Stolberg/Jülich: Hilfe für Desertec aus Stolberg

Stolberg/Jülich: Hilfe für Desertec aus Stolberg

Vielleicht ist in diesen Tagen der Grundstein für ein industrielles Märchen gelegt worden. Die Nachfrage ist da. Das Stolberger Kabelwerk Leoni Kerpen soll die solarthermischen Kraftwerke des Desertec Projekts mit Kabeln ausrüsten.

Das ist jenes Projekt, mit dem deutsche Dax-Konzerne wie RWE, Eon und die Deutsche Bank versuchen, Öko-Strom in Nordafrikas Wüsten zu gewinnen. Bis 2050 soll ein gigantisches Netzwerk aus Solarthermie-, Wind- und Solarkraftwerken den Strom für Nordafrika, den Nahen Osten und Teile Europas liefern.

Angesichts der Ausmaße dieses gigantischen Projekts liegt die Frage nah, ob Desertec nicht eine Nummer zu groß ist, für ein Kabelwerk, das sich am Ortseingang von Stolberg ins Tal der Vicht schmiegt. „Nein”, sagt Martin Moser, Direktor von Leoni Kerpen. „Wir sind der einzige Anbieter am Markt, der sich darauf mit einem eigenen Kabel-Sortiment spezialisiert hat.”

Der Freifahrtschein in die rosige Zukunft ist das gewiss noch nicht.
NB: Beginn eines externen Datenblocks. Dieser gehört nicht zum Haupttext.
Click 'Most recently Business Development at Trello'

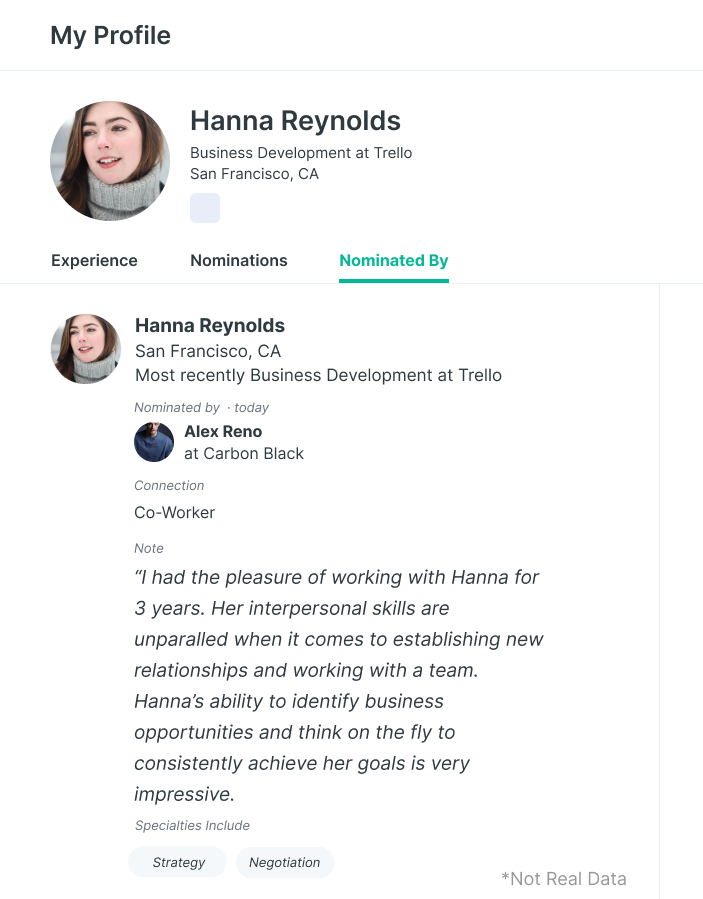click(318, 376)
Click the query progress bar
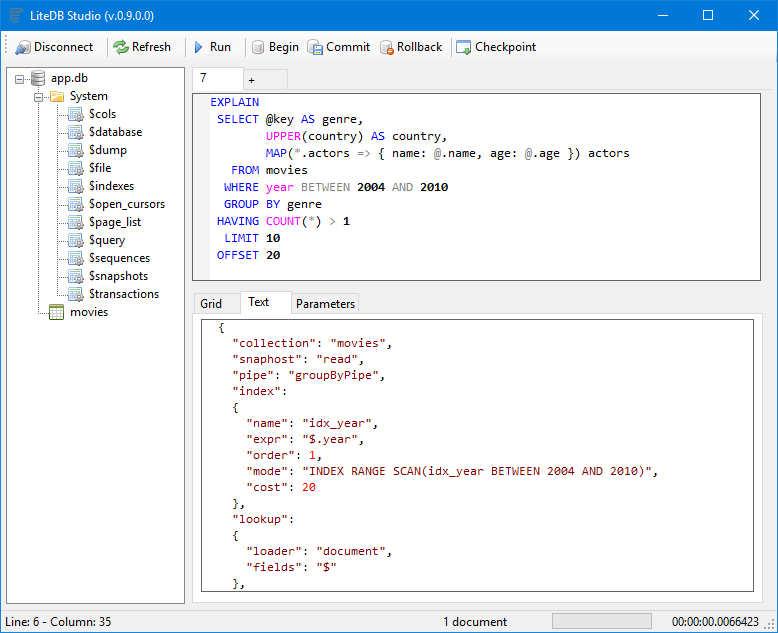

Dennoch könnte das Werk davon profitieren, erster auf einem Markt zu sein, der erst in fünf bis zehn Jahren richtig in Schwung kommt. Der zuständige Bereich des Standorts in Stolberg erhalte für die nächsten Jahre Sicherheit, sagt Moser. Ausbau der Kapazitäten nicht ausgeschlossen.
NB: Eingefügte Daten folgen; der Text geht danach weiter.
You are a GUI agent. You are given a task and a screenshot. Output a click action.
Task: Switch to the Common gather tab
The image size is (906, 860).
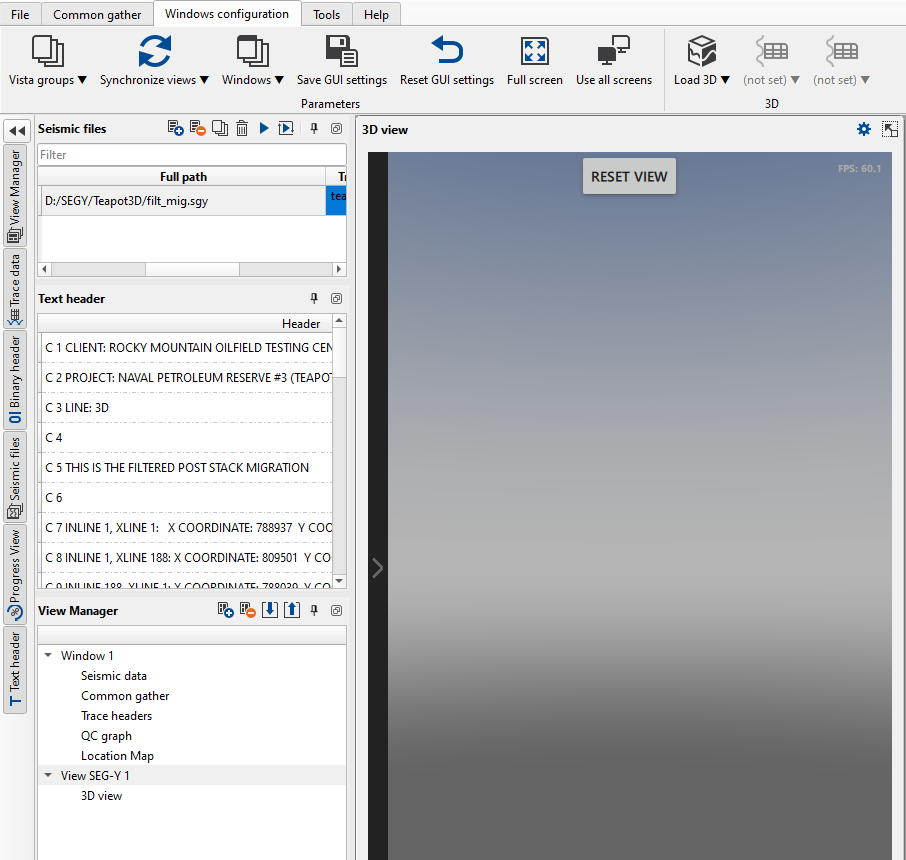point(97,15)
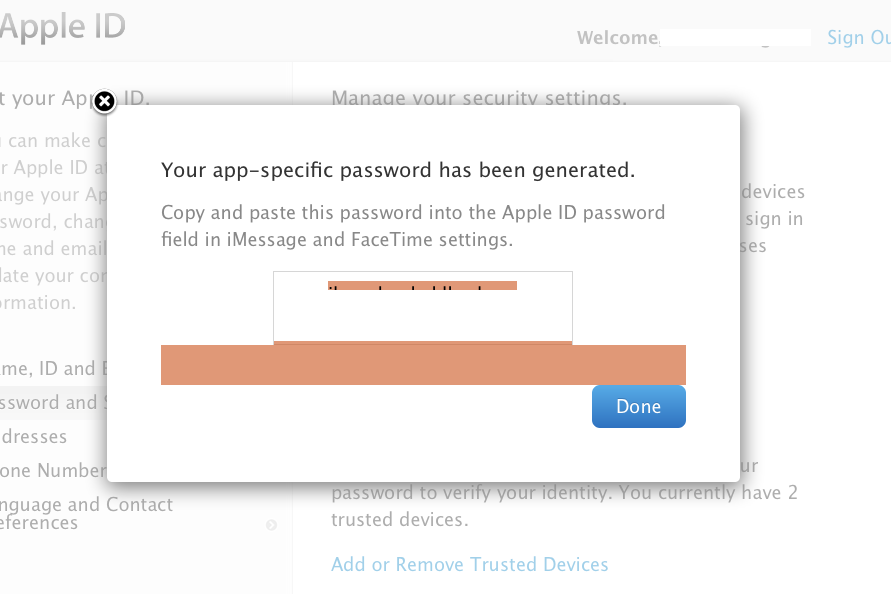Click the Copy and paste instruction text
Screen dimensions: 891x594
(x=412, y=227)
Gewiss kein Nachteil für Leoni Kerpen ist die Nähe zu Jülich. Dort wird in einem solarthermischen Versuchskraftwerk die Technik erforscht, mit der in Zukunft Strom in der Wüste gewonnen werden soll. Seit einem halben Jahr arbeitet man in Stolberg und Jülich eng zusammen und träumt gemeinsam von einer großen Zukunft mit Sonnenenergie.